- Work request -
Nothing outside the lines below from the one containing "Click the 排序 sort icon" through the one containing "Task: Toggle the command line lines icon" is to be printed; print those exactly, ends included, and drop the pictures.

(Screenshot grounding data)
——————————
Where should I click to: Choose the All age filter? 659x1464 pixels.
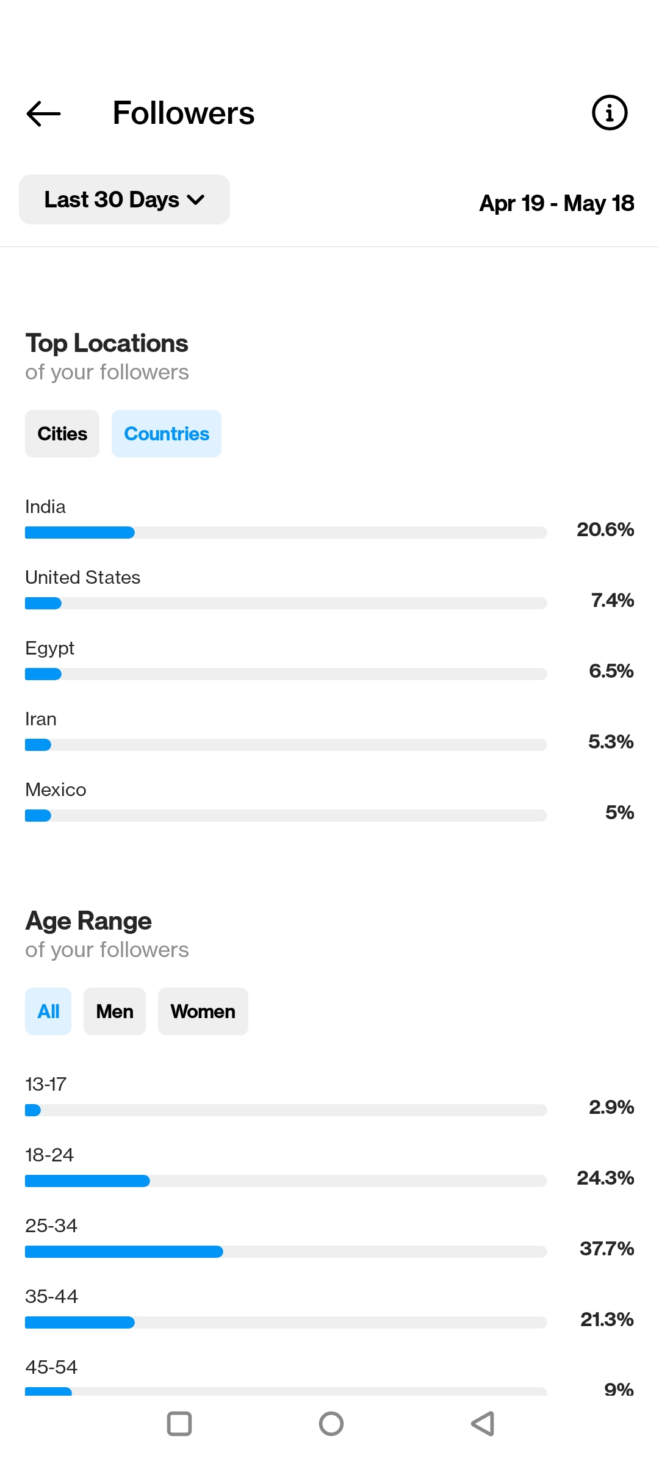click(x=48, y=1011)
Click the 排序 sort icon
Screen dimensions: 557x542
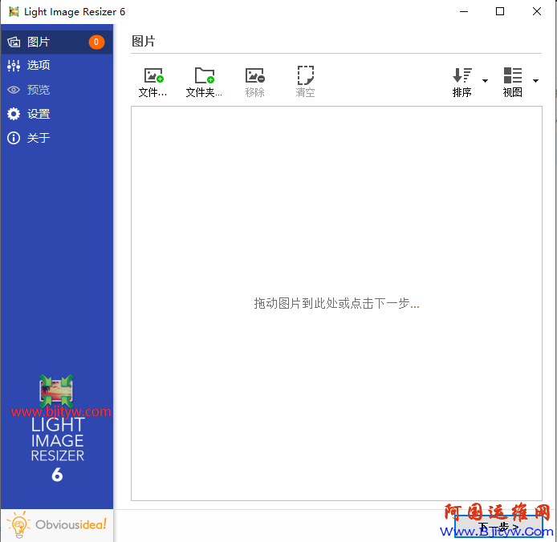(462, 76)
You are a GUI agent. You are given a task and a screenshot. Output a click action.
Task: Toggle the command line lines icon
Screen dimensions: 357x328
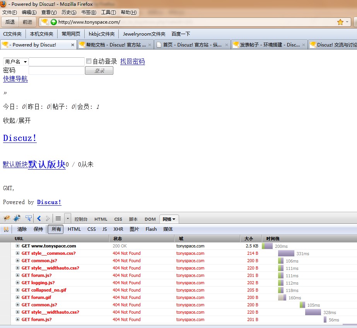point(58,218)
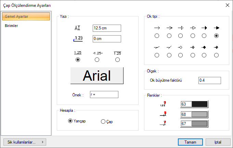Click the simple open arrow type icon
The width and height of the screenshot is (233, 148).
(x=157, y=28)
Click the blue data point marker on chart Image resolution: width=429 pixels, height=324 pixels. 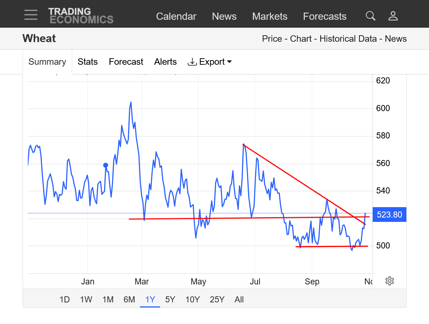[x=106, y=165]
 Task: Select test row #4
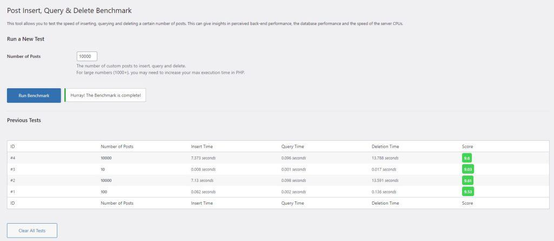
——————————
- Your response -
Click the 排序 sort icon
Screen dimensions: 557x542
(462, 76)
You are a GUI agent. You are given a task and a screenshot. Output a click action.
Task: Toggle the command line lines icon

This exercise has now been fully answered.